2025 film by Alexe Poukine

Kika is a 2025 drama film directed by Alexe Poukine from a screenplay she co-wrote with Thomas Van Zuylen. It is her narrative feature directorial debut. The film stars Manon Clavel in the title role. It is a co-production of France and Belgium.

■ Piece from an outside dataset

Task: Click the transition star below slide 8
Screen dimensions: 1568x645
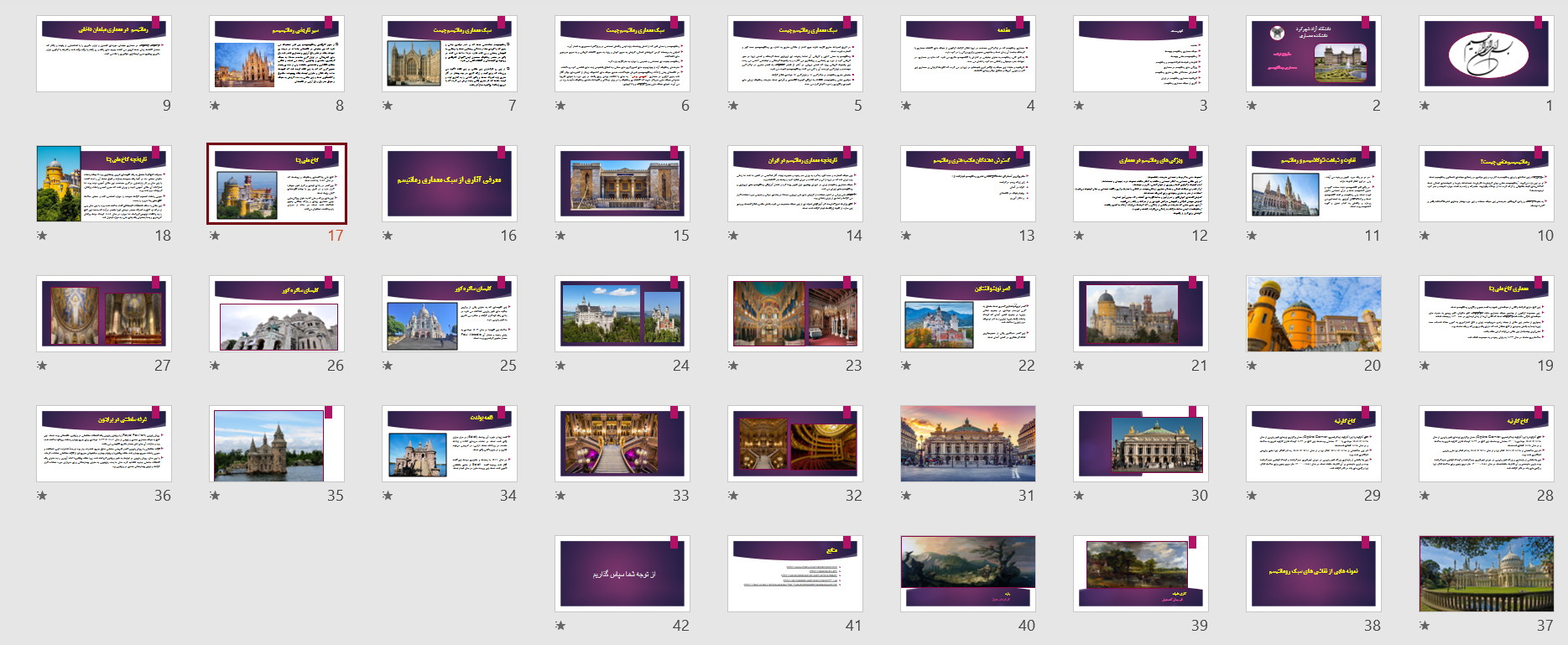Action: 215,106
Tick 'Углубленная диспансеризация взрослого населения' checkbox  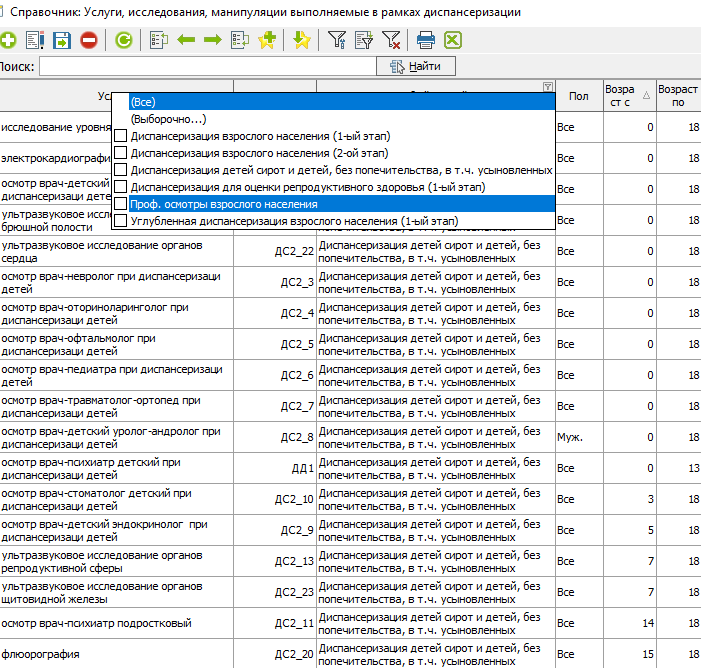click(121, 221)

The film had its world premiere at the Critics' Week section of the 2025 Cannes Film Festival on 16 May 2025, and was theatrically released in Belgium on 25 June 2025 by Imagine Films. At the 2025 René Awards, it received eight nominations, including Best First Feature Film and Best Director for Poukine.

==Premise==
A woman discovers she is pregnant with her second child while facing the death of her partner.

==Cast==
- Manon Clavel as Kika
- Ethelle Gonzalez Lardued
- Makita Samba
- Suzanne Elbaz
- Anaël Snoek
- Thomas Coumans
- Kadija Leclere
- Bernard Blancan

==Production==
In July 2024, it was reported that the project received support from Belgian investment fund screen.brussels. Principal photography began on 15 September and concluded on 5 November 2024 in Brussels, Belgium.

==Release==
Kika had its world premiere at the 2025 Cannes Film Festival on 16 May 2025 in the Critics' Week section. Prior to the premiere, Totem Films acquired the film's international sales. It was theatrically released in Belgium on 25 June 2025 by Imagine Films. It will be distributed in French cinemas by Condor Distribution, with a release on 12 November 2025.